#### Material provided
──────

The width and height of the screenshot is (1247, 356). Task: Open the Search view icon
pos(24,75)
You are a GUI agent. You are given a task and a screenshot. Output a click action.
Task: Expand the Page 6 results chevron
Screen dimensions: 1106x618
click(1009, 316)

──────

#### Problem
Reproduce the lines, substituting "screen capture" for every occurrence of "screenshot" and leaving everything else unchanged.

#### Complete answer
The width and height of the screen capture is (1247, 356). Task: Open the Search view icon
pos(24,75)
You are a GUI agent. You are given a task and a screen capture. Output a click action.
Task: Expand the Page 6 results chevron
Screen dimensions: 1106x618
click(1009, 316)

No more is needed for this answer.